The researcher at the Universidad Politécnica de Cartagena (UPCT), Ángel Faz Cano, today presented proposals for the recovery of El Hondón land, whose contaminants he has characterized, analyzing his risks and studying rehabilitation actions, based on an agreement signed with the City Council from Cartagena.
After studying the waste in detail, Faz Cano, head of the research group on Management, Utilization and Recovery of Soils and Waters (GARSA), suggests encapsulating the most polluting materials, keeping phosphogypsum 'in situ' in line with Council guidelines Nuclear Safety (CSN), using these lands as green spaces.
In the lands where the pyrite is present, it is proposed to be confined to the area where the waste is located and the use of space as sports tracks.
Other soils contaminated by metals will be relocated and studied to decide if they are confined or can be valorized.
Finally, the southern part of the plot, which would be cleaned of residues, could be built with housing.
The scientific study developed by the UPCT in lands covering a million square meters should now give rise to a preliminary draft of actions that would have to be evaluated by the CSN and the Environment technicians of the Autonomous Community.
GARSA researchers have presented the three-dimensional images of the rafts and collections that have been developed to measure their exact volumes, as well as the laboratory analyzes of the numerous probes and surface samples made, detailing the levels of acidity, salinity and toxic metals (lead , zinc, copper, arsenic, chromium, nickel, cadmium and mercury) at different depths.
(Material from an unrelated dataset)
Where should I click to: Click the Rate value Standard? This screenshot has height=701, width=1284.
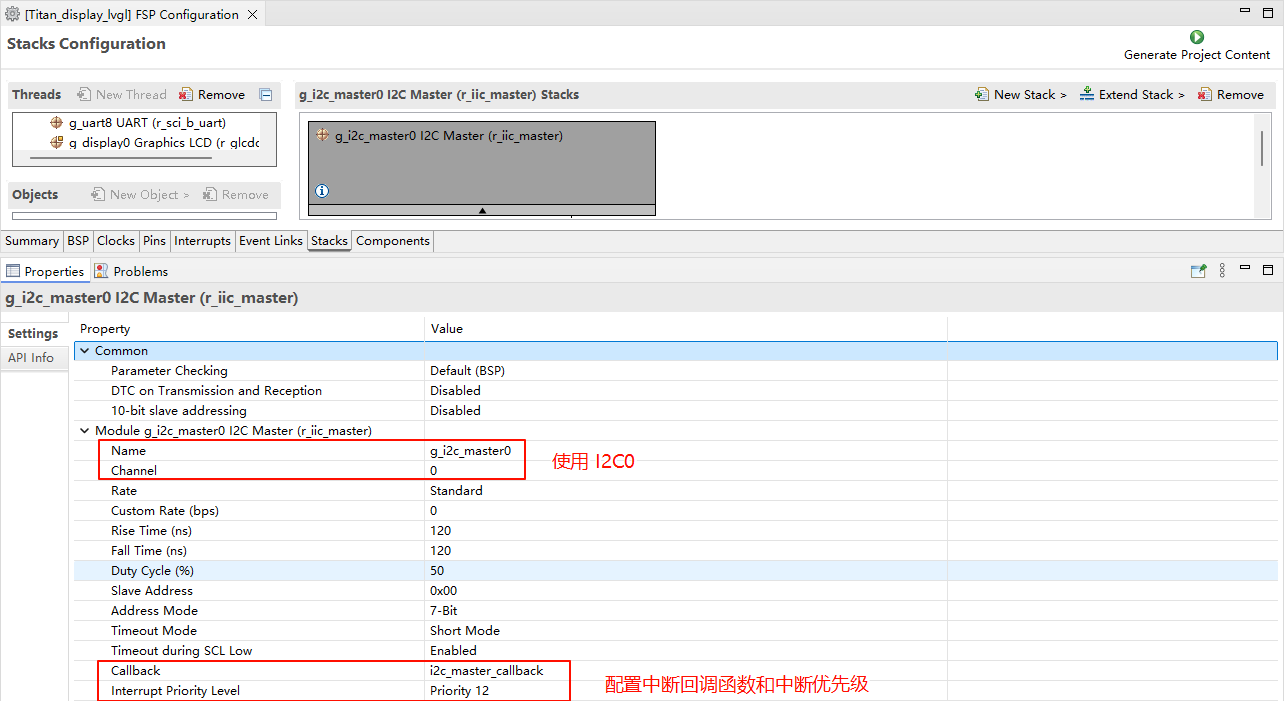point(456,491)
The works in El Hondón were commissioned by the areas of Sustainable Development and Quality of Life of the City of Cartagena to know the residues existing in the plot that in the day occupied the fertilizer factories.
Presenting the results have been attended by the acting mayor, Juan Pedro Torralba, along with councilors, Francisco Calderón and María José Soler, and municipal technicians from the areas that have driven the study.
Neighbors, media, regional soil technicians and land management, as well as municipal political groups have also been invited.